Add or remove a process from the application whitelist

After the whitelist is configured for your servers, you can view the protected servers and the names of the whitelist policies applied to the servers in the server list on the Servers tab. Click the policy name in the Whitelist Policy column and the list of processes running on the server will be displayed. You can view the trusted, suspicious, and malicious processes that have been detected and their details.

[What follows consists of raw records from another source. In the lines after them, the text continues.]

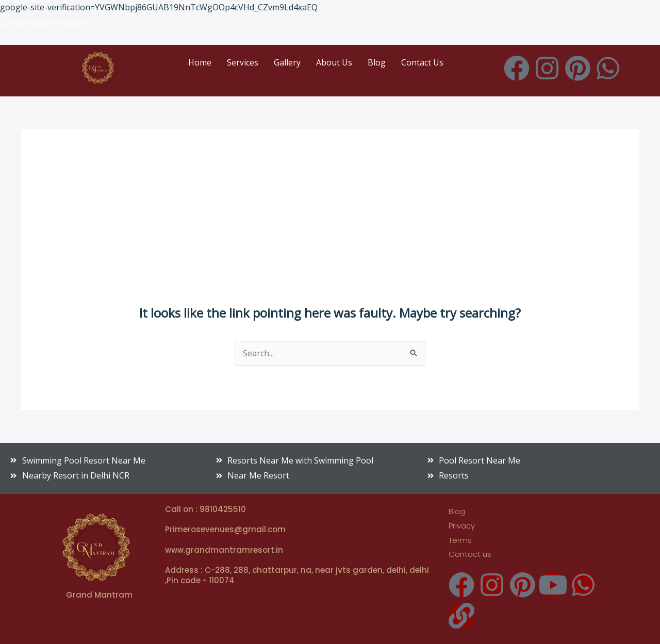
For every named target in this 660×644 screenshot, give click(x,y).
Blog (376, 62)
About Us (334, 62)
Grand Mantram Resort (45, 23)
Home (200, 62)
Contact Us (422, 62)
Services (242, 62)
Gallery (287, 62)
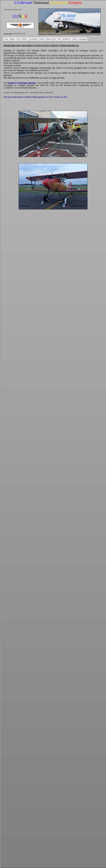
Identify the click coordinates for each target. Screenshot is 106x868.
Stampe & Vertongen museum (21, 83)
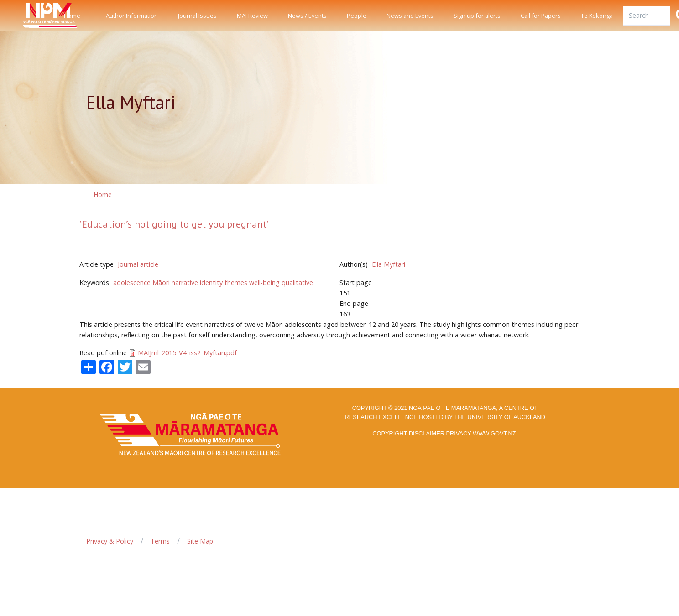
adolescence (132, 282)
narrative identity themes (209, 282)
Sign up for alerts (477, 16)
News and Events (410, 16)
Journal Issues (197, 16)
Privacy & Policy (110, 541)
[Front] (27, 16)
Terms (160, 541)
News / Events (307, 16)
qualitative (297, 282)
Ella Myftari (388, 264)
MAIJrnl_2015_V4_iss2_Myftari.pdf (187, 352)
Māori (161, 282)
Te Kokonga (597, 16)
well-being (264, 282)
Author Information (132, 16)
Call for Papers (541, 16)
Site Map (200, 541)
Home (72, 16)
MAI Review (252, 16)
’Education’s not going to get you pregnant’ (174, 224)
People (356, 16)
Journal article (138, 264)
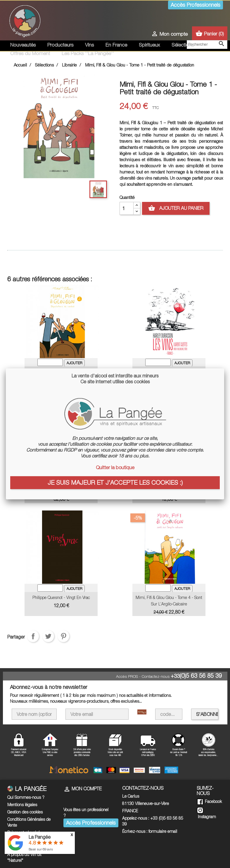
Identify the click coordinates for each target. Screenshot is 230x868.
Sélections (183, 45)
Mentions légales (22, 804)
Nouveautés (23, 45)
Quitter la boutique (115, 467)
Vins (89, 45)
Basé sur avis (41, 849)
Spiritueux (149, 45)
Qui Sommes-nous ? (26, 797)
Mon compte (82, 788)
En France (116, 45)
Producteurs (60, 45)
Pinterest (63, 636)
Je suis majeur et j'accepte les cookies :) (115, 482)
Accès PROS (127, 676)
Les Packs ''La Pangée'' (88, 53)
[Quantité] (126, 208)
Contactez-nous (156, 676)
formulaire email (163, 831)
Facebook (209, 801)
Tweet (48, 636)
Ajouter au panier (176, 208)
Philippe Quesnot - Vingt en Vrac (61, 597)
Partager (33, 636)
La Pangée (39, 837)
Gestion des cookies (25, 812)
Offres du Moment (30, 53)
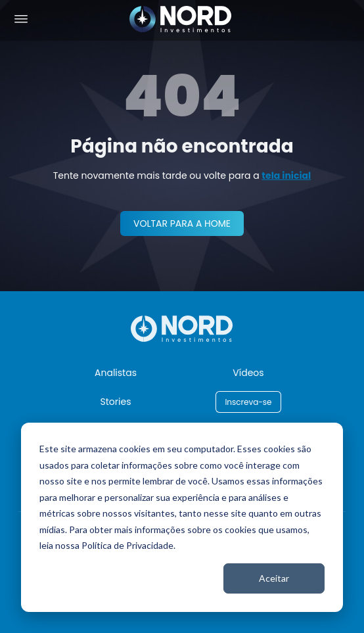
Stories (116, 402)
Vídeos (248, 373)
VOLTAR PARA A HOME (182, 223)
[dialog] (182, 517)
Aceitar (274, 578)
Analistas (116, 373)
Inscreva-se (248, 402)
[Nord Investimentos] (181, 20)
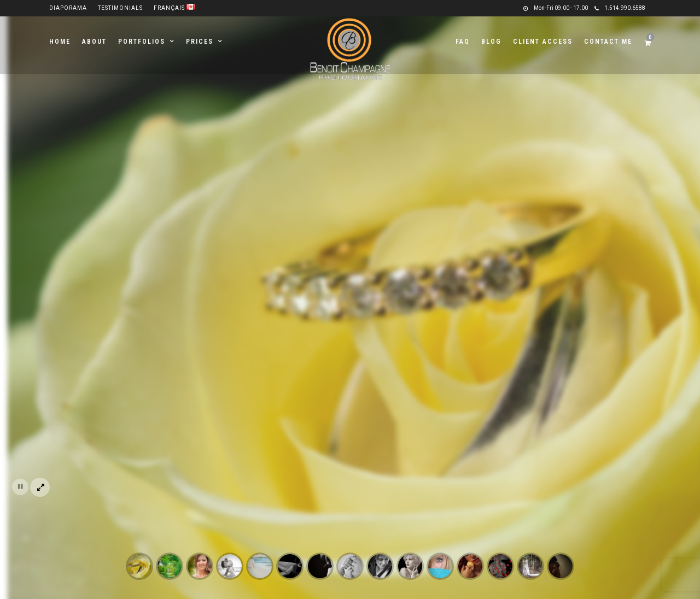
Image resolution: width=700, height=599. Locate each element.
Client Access (542, 42)
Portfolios (142, 42)
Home (60, 42)
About (94, 42)
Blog (491, 42)
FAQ (463, 42)
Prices (200, 42)
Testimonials (120, 8)
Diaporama (68, 8)
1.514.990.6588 (620, 8)
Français (174, 8)
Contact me (608, 42)
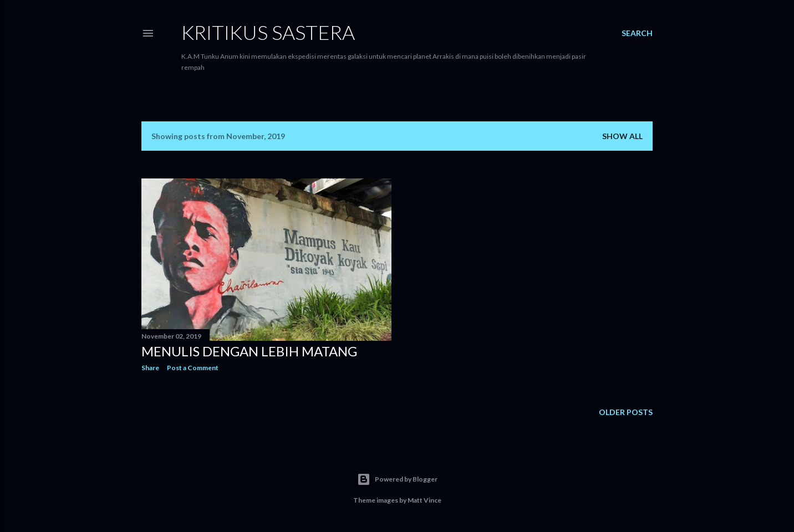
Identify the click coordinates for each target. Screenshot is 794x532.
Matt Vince (424, 500)
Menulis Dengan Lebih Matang (249, 351)
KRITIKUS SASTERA (268, 32)
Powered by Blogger (397, 479)
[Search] (637, 33)
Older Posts (625, 412)
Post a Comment (192, 367)
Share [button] (150, 367)
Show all (622, 136)
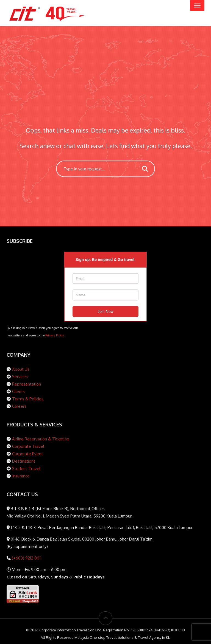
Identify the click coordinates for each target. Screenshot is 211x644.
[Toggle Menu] (197, 5)
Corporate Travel (28, 446)
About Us (21, 369)
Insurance (21, 476)
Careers (19, 406)
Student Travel (26, 468)
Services (20, 376)
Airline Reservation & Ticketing (41, 439)
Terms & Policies (28, 399)
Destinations (24, 461)
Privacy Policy (54, 335)
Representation (26, 384)
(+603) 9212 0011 (26, 558)
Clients (18, 391)
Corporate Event (27, 454)
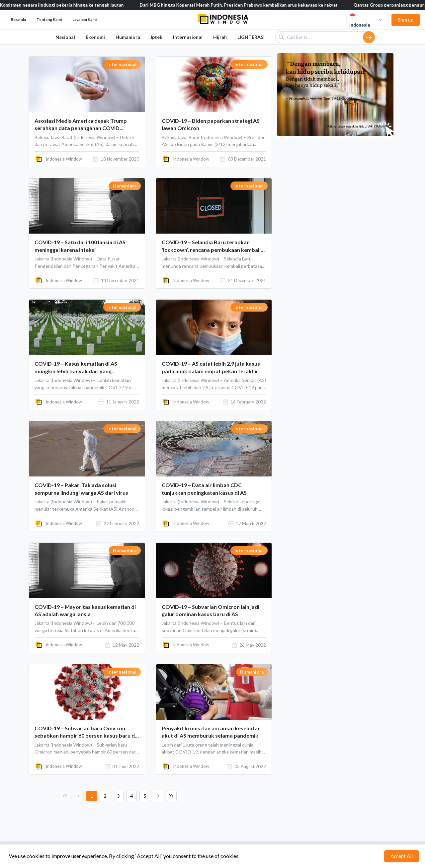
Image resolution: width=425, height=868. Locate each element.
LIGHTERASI (251, 37)
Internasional (188, 37)
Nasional (65, 37)
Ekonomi (95, 37)
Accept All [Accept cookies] (402, 856)
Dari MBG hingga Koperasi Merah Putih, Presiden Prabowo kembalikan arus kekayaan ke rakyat (244, 5)
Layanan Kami (84, 19)
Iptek (157, 37)
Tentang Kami (49, 19)
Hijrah (220, 37)
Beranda (18, 19)
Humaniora (128, 37)
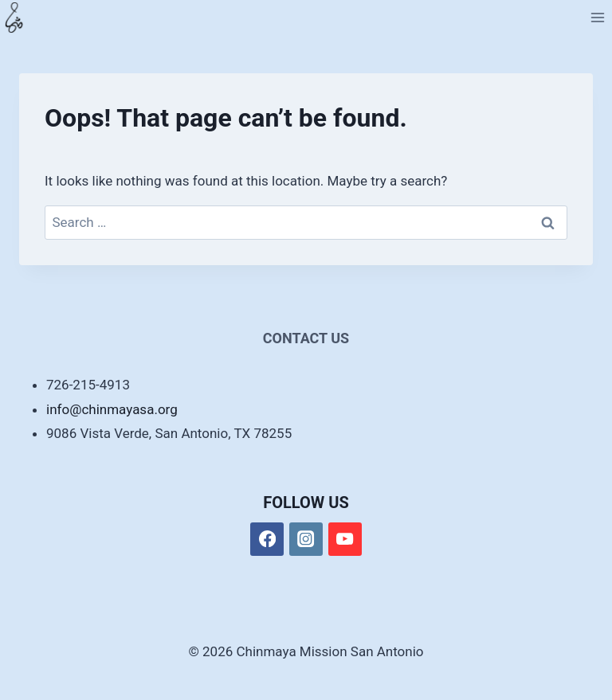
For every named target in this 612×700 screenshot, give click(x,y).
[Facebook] (267, 539)
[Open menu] (597, 17)
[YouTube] (345, 539)
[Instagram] (306, 539)
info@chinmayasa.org (112, 409)
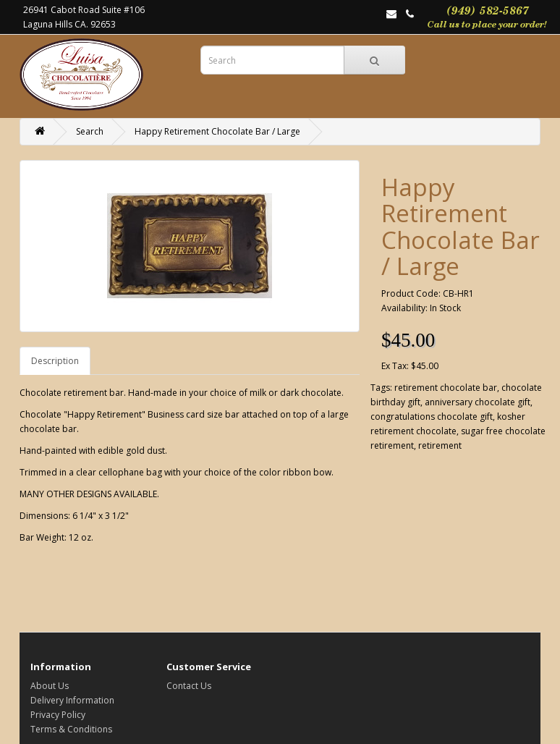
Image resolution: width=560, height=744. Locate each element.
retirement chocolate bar (446, 387)
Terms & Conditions (71, 729)
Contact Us (189, 685)
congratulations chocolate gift (431, 416)
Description (55, 360)
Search (90, 131)
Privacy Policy (58, 714)
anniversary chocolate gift (478, 402)
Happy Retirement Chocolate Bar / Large (217, 131)
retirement (440, 445)
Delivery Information (72, 700)
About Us (49, 685)
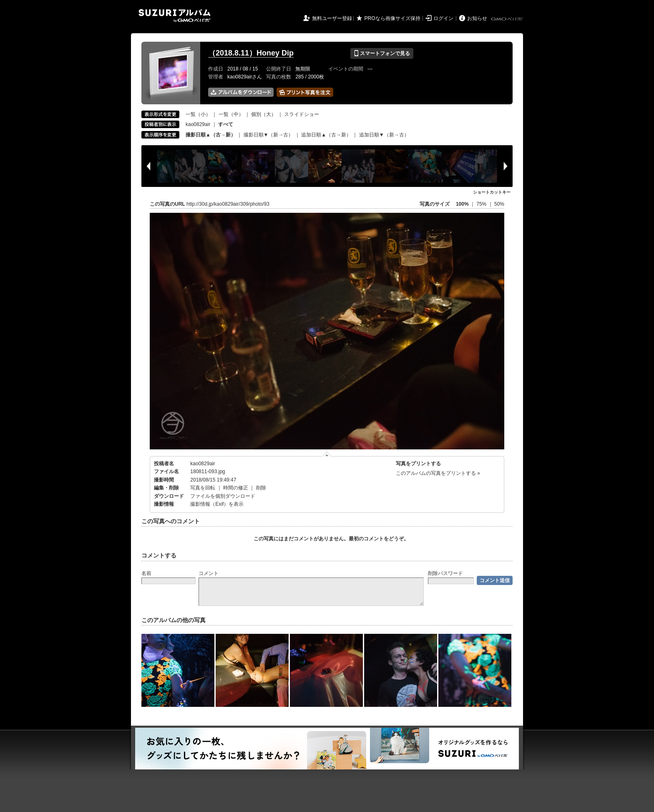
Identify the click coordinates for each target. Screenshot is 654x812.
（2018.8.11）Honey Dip (251, 53)
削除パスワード (445, 573)
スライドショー (302, 114)
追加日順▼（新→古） (384, 135)
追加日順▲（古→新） (326, 135)
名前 (146, 573)
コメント (209, 573)
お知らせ (477, 18)
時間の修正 (236, 488)
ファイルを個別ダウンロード (223, 496)
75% (482, 204)
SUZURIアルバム (174, 15)
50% (499, 204)
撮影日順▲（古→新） (211, 135)
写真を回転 (203, 488)
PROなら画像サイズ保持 (392, 18)
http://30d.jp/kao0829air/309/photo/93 (228, 204)
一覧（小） (198, 114)
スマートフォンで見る (382, 53)
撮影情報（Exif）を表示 (217, 504)
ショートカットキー (492, 192)
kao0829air (198, 124)
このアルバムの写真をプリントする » (438, 473)
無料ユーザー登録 (332, 18)
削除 (261, 488)
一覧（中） (231, 114)
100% (462, 204)
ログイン (443, 18)
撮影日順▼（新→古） (269, 135)
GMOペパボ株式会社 (508, 19)
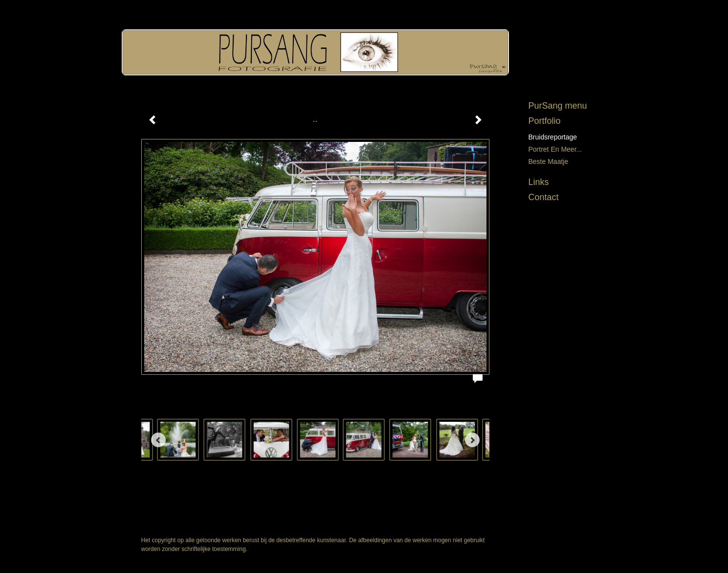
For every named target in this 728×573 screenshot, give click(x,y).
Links (539, 182)
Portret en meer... (555, 149)
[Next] (472, 440)
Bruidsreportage (553, 137)
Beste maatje (549, 161)
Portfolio (545, 121)
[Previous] (158, 440)
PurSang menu (558, 106)
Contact (544, 197)
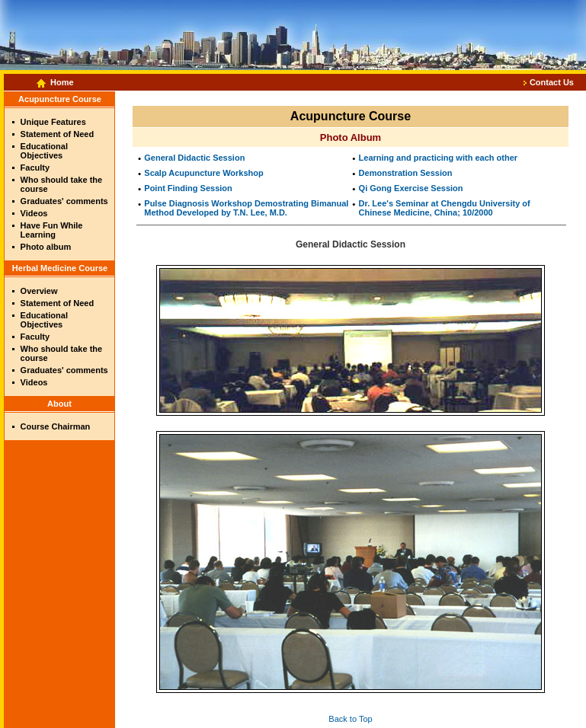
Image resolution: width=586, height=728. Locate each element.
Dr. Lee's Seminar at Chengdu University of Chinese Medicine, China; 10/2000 (444, 208)
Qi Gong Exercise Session (411, 188)
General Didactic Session (194, 158)
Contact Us (552, 82)
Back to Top (350, 719)
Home (62, 82)
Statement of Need (57, 134)
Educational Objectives (44, 151)
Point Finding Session (188, 188)
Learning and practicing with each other (438, 158)
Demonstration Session (405, 173)
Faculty (35, 168)
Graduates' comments (64, 201)
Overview (39, 291)
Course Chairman (56, 426)
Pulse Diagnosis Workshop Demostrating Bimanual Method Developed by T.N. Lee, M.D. (246, 208)
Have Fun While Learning (52, 230)
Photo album (46, 247)
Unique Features (53, 122)
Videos (34, 213)
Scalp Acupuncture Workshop (203, 173)
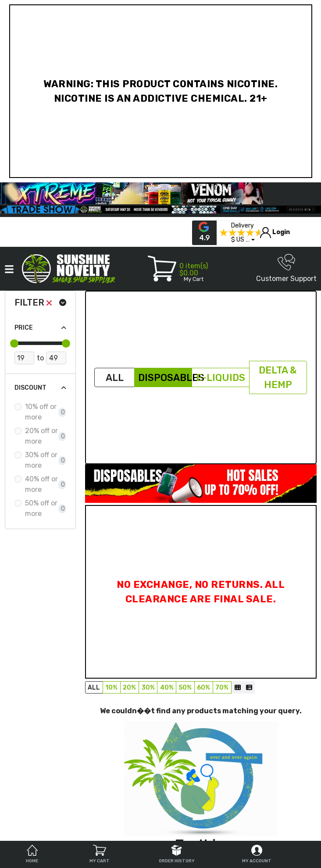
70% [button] (222, 687)
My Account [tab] (257, 854)
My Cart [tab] (100, 854)
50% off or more (41, 508)
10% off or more (41, 412)
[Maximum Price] (56, 358)
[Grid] (237, 687)
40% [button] (167, 687)
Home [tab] (32, 854)
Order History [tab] (177, 854)
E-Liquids (221, 377)
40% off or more (41, 484)
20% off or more (41, 436)
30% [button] (148, 687)
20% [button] (129, 687)
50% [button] (185, 687)
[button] (243, 240)
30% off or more (41, 460)
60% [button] (203, 687)
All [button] (94, 687)
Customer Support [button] (286, 268)
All (114, 377)
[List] (249, 687)
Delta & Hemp (278, 377)
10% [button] (111, 687)
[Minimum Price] (24, 358)
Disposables (165, 377)
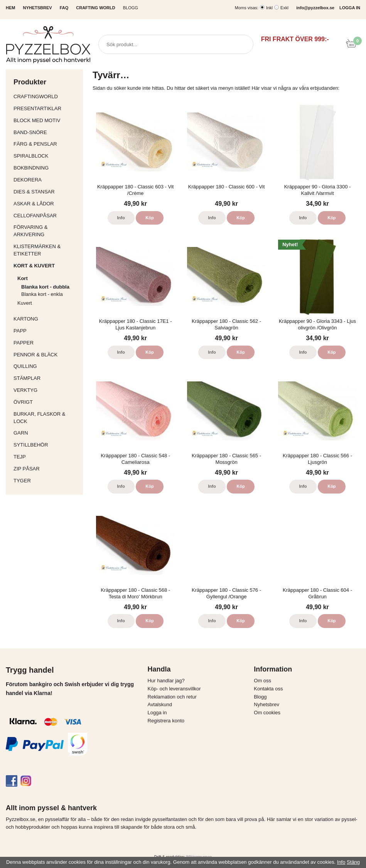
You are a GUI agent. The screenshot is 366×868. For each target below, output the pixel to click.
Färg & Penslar (46, 144)
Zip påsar (27, 468)
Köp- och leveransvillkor (174, 688)
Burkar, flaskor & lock (46, 418)
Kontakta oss (268, 688)
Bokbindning (46, 168)
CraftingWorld (46, 96)
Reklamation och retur (172, 697)
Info (121, 218)
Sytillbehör (46, 445)
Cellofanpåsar (35, 215)
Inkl (269, 8)
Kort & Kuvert (46, 265)
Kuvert (48, 303)
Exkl (284, 8)
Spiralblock (31, 156)
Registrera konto (166, 720)
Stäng (353, 862)
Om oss (262, 680)
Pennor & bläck (46, 354)
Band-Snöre (46, 132)
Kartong (46, 319)
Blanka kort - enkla (42, 294)
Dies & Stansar (46, 191)
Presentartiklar (46, 108)
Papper (46, 342)
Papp (46, 331)
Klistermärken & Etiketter (46, 250)
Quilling (46, 366)
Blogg (130, 8)
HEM (10, 8)
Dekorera (46, 180)
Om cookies (267, 712)
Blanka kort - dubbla (45, 287)
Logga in (157, 712)
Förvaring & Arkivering (46, 231)
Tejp (46, 457)
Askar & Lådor (34, 203)
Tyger (46, 480)
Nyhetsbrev (266, 704)
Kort (48, 278)
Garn (46, 433)
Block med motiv (37, 120)
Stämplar (46, 378)
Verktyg (46, 390)
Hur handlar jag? (166, 680)
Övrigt (23, 402)
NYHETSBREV (37, 8)
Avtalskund (160, 704)
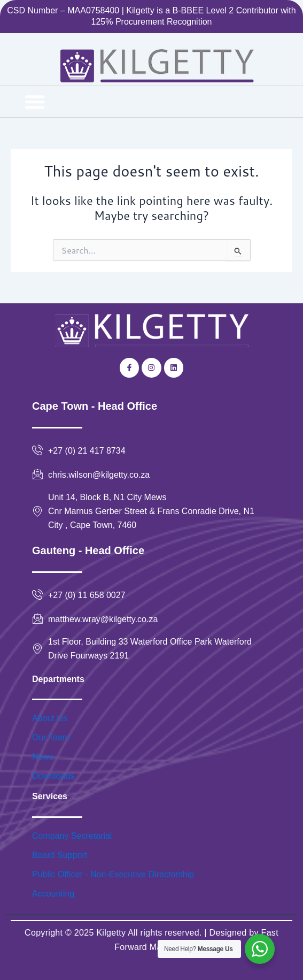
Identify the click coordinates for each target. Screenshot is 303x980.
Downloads (53, 776)
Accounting (53, 893)
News (43, 756)
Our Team (51, 737)
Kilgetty (111, 932)
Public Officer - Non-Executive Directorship (113, 874)
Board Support (59, 855)
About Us (50, 718)
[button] (35, 102)
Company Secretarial (72, 836)
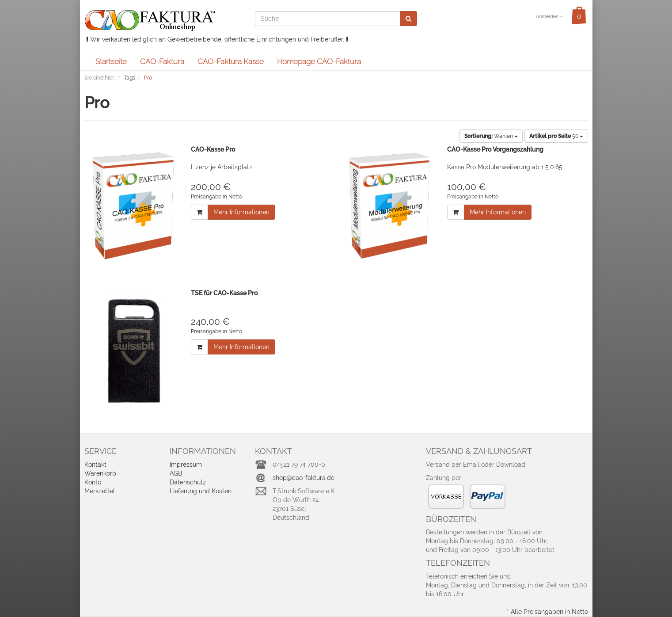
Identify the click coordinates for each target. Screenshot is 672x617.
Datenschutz (188, 482)
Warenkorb (100, 473)
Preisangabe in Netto (216, 197)
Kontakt (95, 465)
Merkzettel (99, 491)
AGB (176, 473)
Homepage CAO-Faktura (319, 61)
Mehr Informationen (241, 212)
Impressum (186, 465)
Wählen (491, 136)
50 (556, 136)
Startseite (111, 61)
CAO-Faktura (162, 61)
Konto (93, 482)
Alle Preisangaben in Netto (549, 612)
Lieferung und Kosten (201, 491)
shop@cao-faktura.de (304, 478)
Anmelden (549, 16)
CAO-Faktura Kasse (231, 61)
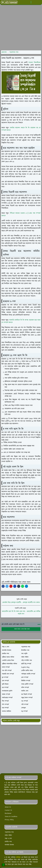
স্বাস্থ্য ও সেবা (8, 838)
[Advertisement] (21, 27)
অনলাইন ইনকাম (9, 845)
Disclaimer (8, 813)
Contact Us (8, 810)
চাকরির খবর (8, 841)
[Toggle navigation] (40, 2)
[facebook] (29, 2)
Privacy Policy (9, 819)
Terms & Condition (11, 816)
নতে (11, 322)
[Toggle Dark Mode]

The following information about each process on the server is displayed in the process list:

  • Type: the type of the process. Processes are classified as trusted, suspicious, and malicious processes.
  • Process Name: the name of the process.
  • Hash: the Hash function of the process. The Hash function is used to ensure that the process is unique and has not been forged.
  • Path: the file path of the process on the server.
  • Degree of Trustability: the degree of trustability for the process determined by Security Center. Valid values: 0% (malicious process), 60% (suspicious process), and 100% (trusted process).
    Note We recommend that you focus on the 0% trustability processes.
  • Actions: the operations that can be performed on the process. You can determine whether to add the process to the whitelist based on the services deployed on your server.
    • Add to Whitelist: If a process is trusted, add it to the whitelist.
    • Remove from Whitelist: After a process is removed from the whitelist, Security Center will identify the process as untrusted and generate an alert when this process starts.